Так прошло четырнадцать лет. И наступило избавление от тяжкого недуга, то ли благодаря, то ли вопреки лекарствам и лечениям. Однажды посреди улицы Виктор Забельский увидел рычащий танк с черно-желтым крестом на приплюснутой башне и не потерял контроль над собой, не впал в беспамятство, а сказал себе, что это — нормально, что у каждого человека бывают вспышки ярких и зримых воспоминаний. Приступа не последовало, и Забельский впервые стал подумывать, что действительно здоров, — затем это с большим изумлением подтвердили и психиатры.
Прошло еще два года, и Виктор поверил окончательно в свое возвращение к нормальной жизни, хоть ему и оставили третью группу инвалидности.
И наконец Забельский решил, что пришло время активных поисков. Теперь, если он найдет родных или близких, им не придется пугаться его болезни, не нужно будет его отхаживать, навещать по лечебницам, носить ему передачи, забирать, как ребенка, домой. Теперь он обыкновенный человек, как все.
Он ходил по улицам Чернигова, куда приехал искать свое прошлое. В плоскостях витрин на фоне снежных сугробов мельтешили отражения прохожих, и он искоса ловил на стекле качающийся свой силуэт. Останавливался, всматривался в неподвижное свое отражение. «Кто ты? — хотелось спросить. — Как же ты совсем ничего не помнишь?»
Виктор — победитель. Победитель тьмы, смерти. Так сказал доктор Забельский, считая сам факт его возвращения к жизни великим и необъяснимым чудом. «Не старайся вспоминать. Это лишь будет угнетать тебя. Вспомнишь внезапно, со временем. Нужен какой-нибудь толчок, сигнал из прошлого. А может, ничего не вспомнишь, чаще бывает именно так».
Шестнадцать лет прошло, а ничто не восстановилось, никто сам не пришел из былого.
«Почаще показывайтесь врачам, — советовали ему на последней ВТЭК. — Особенно если почувствуете что-то неладное». Нет уж! Теперь он сам себе врач. Нужно верить в себя, не бояться, не прислушиваться: вот оно, сейчас начнется. Нужно быть уверенным: смогу противостоять, ничего не случится, это все — от страха, только от страха. А чего теперь-то бояться?
В Черниговском краеведческом музее ему посоветовали съездить на место бывшего лагеря военнопленных, в Старую Гуту.
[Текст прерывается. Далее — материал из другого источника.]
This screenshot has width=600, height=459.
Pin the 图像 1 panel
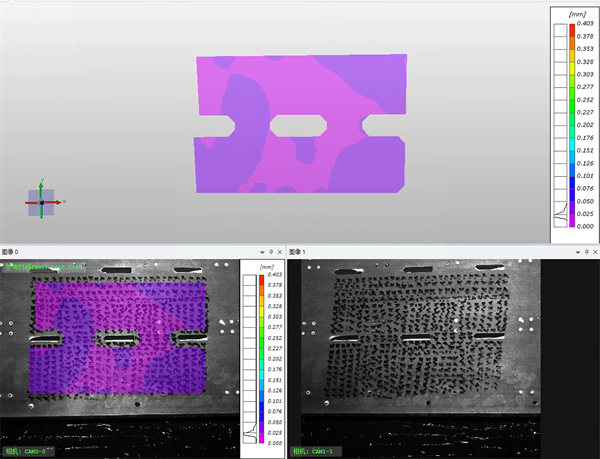click(583, 250)
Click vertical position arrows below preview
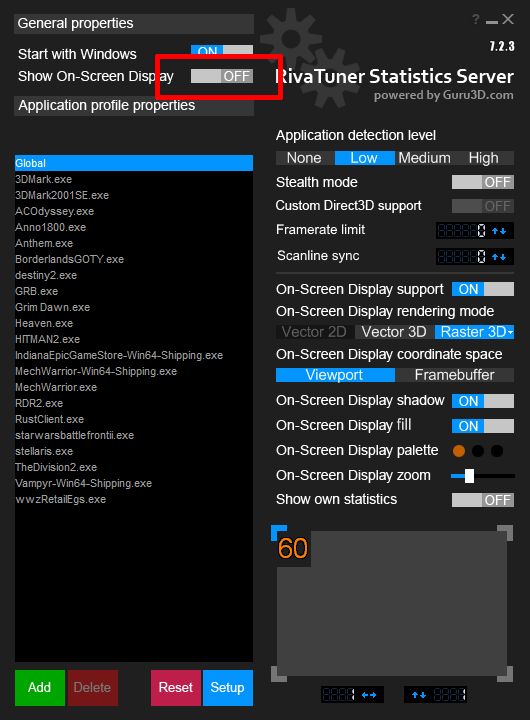 pyautogui.click(x=419, y=695)
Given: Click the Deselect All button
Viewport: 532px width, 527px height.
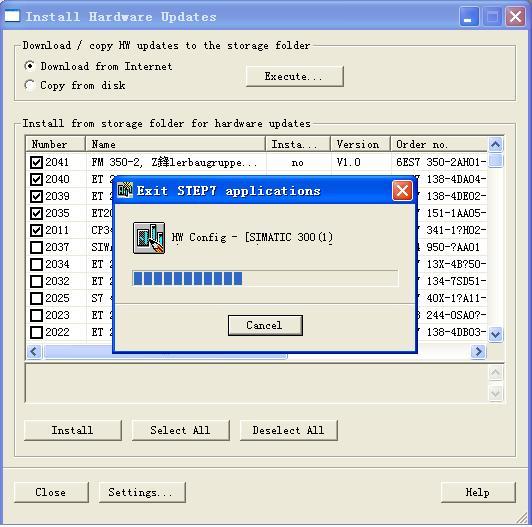Looking at the screenshot, I should (x=288, y=430).
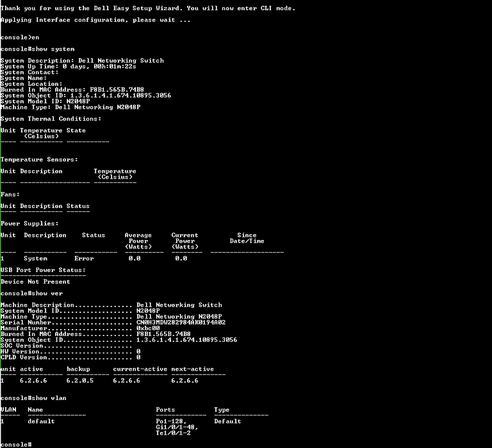The width and height of the screenshot is (492, 448).
Task: Click the Manufacturer value 0xbc00
Action: point(148,328)
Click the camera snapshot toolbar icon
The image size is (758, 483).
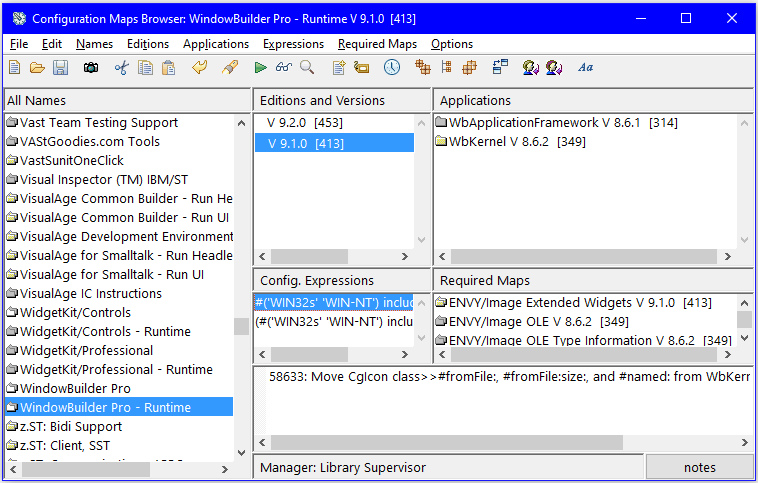91,68
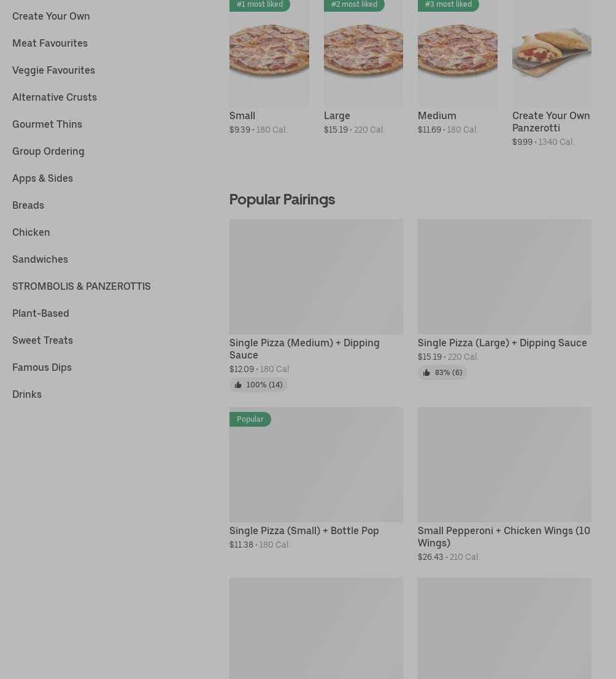Go to Create Your Own category
This screenshot has width=616, height=679.
coord(51,16)
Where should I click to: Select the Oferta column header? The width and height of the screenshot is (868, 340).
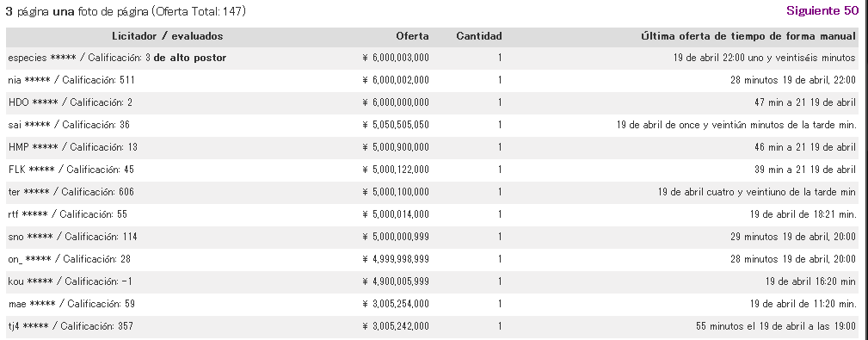click(x=412, y=36)
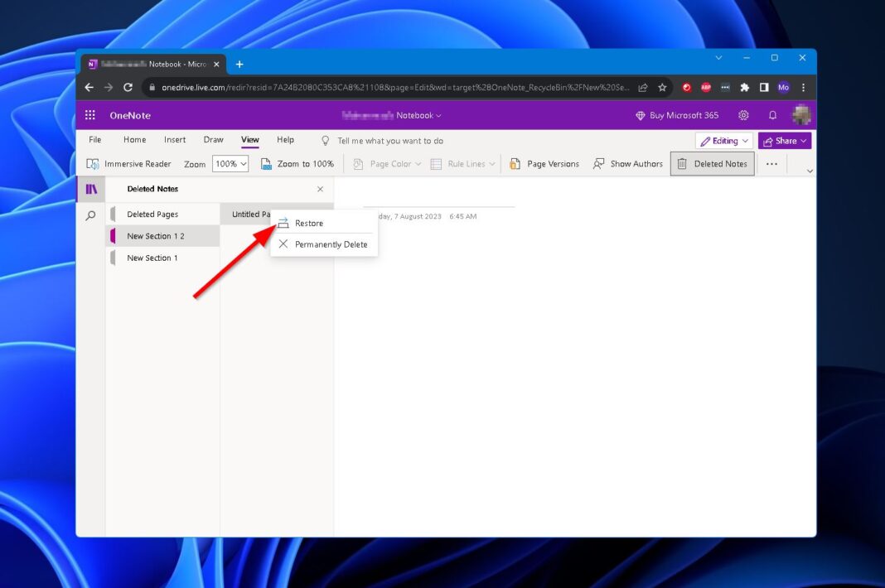
Task: Click the OneNote app launcher grid icon
Action: point(90,115)
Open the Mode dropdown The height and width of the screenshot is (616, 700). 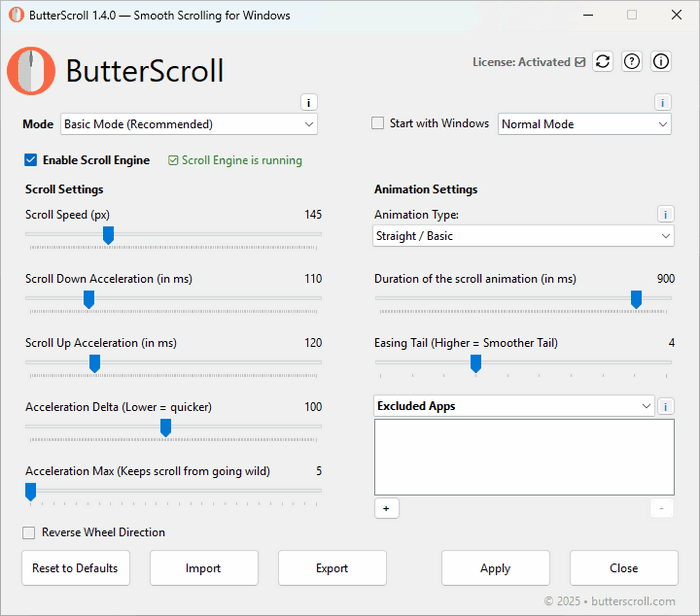click(x=189, y=124)
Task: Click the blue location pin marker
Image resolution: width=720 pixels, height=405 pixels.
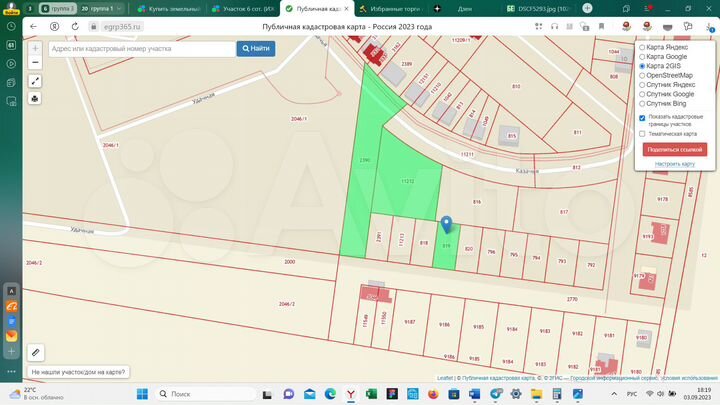Action: pos(446,226)
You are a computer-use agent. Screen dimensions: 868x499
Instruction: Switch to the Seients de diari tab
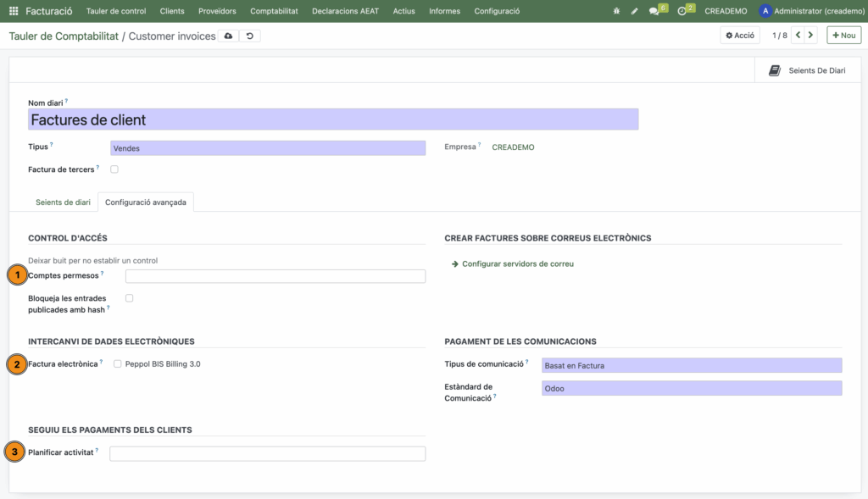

Дома Старой Гуты лепились друг к другу на высоком берегу Десны. С обрыва широкая река, укрытая сугробами, казалась большой дорогой к теплому морю. Зябко поеживаясь и сутулясь в своем демисезонном пальто, Виктор Забельский стоял над обрывом, тщетно пытаясь вызвать в памяти воспоминания, связанные с этими местами.
По укатанной снежной дороге ехала к нему автомашина. Виктор поднял руку: до Чернигова можно было добраться только на попутной.
Шофер попался молчаливый, ни о чем не спрашивал, только покуривал едкий «Беломор». Забельский смотрел вперед, чувствуя приятное тепло от двигателя, За стеклами кабины высились огромные заснеженные деревья; машина вошла в лес. Пригревшись в тепле кабины, Виктор вспоминал в полудреме свой разговор со старым колхозником, у которого останавливался в селе.
— Отчего ты такой седой, сынок? — спросил хозяин, угощая пришлого человека горячим чаем с какой-то лесной ягодой.
— Война, отец. Не я один.
— Да, холера ей. А что думаешь, не будет больше войны-то, а?